Elsewhere, the mayhem was more controlled. Murphy, who conquered SNL before Trading Places (1983) rocketed him into film, restricted his vices to “cars and girls, girls and cars”, as co-star Jamie Lee Curtis observed, yet found his germ phobia surging as fans clamoured for a handshake. Canadian Rick Moranis, still clipping grocery coupons even as he became a Ghostbusters action figure, would retire almost entirely after his wife’s death to look after his children.
Yet this book underlines just how extreme the endless quest for success could be. The pages are littered with toxic flops, ideas inexplicably pushed into production like a sofa into a skip. Imagine Beverly Hills Cop (1984) made with Sylvester Stallone — a real near-miss — and shiver. Chase, once “The Funniest Man in America”, according to New York Magazine, was brought so low by making the comedy Modern Problems (1981), which left him with muscle damage from a misfiring special effect, and Under the Rainbow (1981), a lurid romp about the making of The Wizard of Oz, that he would hide in his garage burning spiders with a lighter.
Almost as toxic as the chemistry, though, was the yearning to be taken seriously. Belushi tried it with the gentle Continental Divide (1981), but takings reflected audience discomfort with a “mild-mannered” Jake Blues. Murray’s wish to play Hunter S Thompson not only turned to box office brass in Where the Buffalo Roam (1980), but also nearly killed him when the Houdini-obsessed journalist tied him to a chair and threw him in a swimming pool.
Even full-beam comedy hero Murphy tried to transform Axel Foley into a serious action hero when Beverly Hills Cop III lumbered around in 1994. Murray did cross the credibility streams later, falling in with Wes Anderson and Jim Jarmusch. Maybe it was the anti-hubris influence of the giant moose head decorating his New York loft — “a sobering reminder that something so big can die”.

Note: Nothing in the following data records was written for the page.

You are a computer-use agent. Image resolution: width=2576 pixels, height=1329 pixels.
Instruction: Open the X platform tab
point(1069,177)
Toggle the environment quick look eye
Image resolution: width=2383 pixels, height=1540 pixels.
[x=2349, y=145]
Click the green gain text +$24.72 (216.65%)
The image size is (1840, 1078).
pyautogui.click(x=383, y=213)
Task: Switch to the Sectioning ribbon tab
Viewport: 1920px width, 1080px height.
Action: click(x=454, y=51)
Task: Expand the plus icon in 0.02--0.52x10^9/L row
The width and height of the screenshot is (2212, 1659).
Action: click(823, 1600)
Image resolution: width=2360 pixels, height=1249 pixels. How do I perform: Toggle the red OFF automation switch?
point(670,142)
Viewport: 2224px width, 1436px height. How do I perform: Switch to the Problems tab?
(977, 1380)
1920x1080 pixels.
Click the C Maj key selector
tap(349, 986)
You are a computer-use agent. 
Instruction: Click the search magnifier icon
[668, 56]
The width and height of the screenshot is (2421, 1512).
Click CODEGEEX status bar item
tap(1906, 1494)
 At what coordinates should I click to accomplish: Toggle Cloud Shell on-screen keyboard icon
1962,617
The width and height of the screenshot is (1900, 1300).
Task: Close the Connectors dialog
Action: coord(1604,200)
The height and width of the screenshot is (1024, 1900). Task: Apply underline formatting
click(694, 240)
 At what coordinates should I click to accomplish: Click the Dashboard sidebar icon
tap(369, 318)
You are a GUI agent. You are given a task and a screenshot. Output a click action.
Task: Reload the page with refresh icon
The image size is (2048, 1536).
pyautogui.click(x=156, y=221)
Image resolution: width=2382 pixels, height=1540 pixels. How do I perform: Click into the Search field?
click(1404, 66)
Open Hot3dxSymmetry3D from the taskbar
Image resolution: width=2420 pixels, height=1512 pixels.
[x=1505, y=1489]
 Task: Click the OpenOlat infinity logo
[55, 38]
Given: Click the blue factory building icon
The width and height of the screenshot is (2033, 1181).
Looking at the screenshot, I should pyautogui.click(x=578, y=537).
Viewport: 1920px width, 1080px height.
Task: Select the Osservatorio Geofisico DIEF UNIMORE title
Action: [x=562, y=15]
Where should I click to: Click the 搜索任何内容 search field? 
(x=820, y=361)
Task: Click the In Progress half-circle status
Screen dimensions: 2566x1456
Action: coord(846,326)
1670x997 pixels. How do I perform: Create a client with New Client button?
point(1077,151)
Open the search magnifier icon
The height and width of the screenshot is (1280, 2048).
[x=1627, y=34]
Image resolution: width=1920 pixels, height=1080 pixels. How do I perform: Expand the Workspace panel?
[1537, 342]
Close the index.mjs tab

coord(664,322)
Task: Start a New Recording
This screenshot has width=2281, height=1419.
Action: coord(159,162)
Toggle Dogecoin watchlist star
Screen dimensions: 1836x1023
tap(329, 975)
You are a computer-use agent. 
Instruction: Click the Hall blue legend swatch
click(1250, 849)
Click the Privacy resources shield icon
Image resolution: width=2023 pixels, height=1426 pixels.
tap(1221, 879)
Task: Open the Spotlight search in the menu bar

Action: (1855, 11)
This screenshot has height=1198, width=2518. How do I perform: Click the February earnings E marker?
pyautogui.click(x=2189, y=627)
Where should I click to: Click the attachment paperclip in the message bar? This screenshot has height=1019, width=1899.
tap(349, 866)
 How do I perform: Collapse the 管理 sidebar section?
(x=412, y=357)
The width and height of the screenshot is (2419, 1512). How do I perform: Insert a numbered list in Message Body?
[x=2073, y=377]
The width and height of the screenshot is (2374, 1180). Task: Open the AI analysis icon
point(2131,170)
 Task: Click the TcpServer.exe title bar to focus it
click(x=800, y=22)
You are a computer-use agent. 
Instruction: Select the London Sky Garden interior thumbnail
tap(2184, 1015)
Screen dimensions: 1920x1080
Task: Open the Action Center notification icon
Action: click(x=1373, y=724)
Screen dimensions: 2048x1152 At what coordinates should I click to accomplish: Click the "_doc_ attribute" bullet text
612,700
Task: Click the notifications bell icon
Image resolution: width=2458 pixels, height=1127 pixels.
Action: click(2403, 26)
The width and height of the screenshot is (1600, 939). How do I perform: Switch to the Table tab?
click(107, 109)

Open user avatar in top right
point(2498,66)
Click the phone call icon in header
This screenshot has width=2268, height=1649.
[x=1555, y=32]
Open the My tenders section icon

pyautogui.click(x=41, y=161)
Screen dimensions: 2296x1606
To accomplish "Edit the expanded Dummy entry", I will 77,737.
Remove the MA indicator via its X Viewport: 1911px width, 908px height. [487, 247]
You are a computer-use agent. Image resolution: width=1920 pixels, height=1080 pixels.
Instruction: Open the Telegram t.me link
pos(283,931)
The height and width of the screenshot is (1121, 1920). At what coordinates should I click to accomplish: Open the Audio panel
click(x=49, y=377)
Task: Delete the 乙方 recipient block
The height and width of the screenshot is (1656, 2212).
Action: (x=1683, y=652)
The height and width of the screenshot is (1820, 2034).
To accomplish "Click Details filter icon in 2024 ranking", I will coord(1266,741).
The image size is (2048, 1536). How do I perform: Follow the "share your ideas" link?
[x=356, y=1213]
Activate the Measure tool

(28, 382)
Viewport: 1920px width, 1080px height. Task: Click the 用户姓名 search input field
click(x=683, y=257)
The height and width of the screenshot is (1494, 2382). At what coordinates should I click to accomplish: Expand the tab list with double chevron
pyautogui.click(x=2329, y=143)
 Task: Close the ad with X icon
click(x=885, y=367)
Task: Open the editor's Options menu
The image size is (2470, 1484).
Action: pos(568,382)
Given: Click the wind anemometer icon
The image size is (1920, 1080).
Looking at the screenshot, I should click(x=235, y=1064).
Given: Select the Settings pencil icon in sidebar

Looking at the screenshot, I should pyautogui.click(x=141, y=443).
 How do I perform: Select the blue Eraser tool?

Belushi died at Chateau Marmont in Los Angeles in March 1982 after injecting a mixture of heroin and cocaine. His best friend was bereft: “When I saw him come into a room,” Aykroyd said later, “I got the jump you get when you see a beautiful girl.” It would be easy to see Belushi as the big “what if?” hanging over these events, the absent friend pushing his comrades on to greater, increasingly unhinged things. Wild and Crazy Guys ultimately tells a less sentimental story, though, one where art and commerce smash hard against each other, sometimes causing destruction, but sometimes making sparks fly.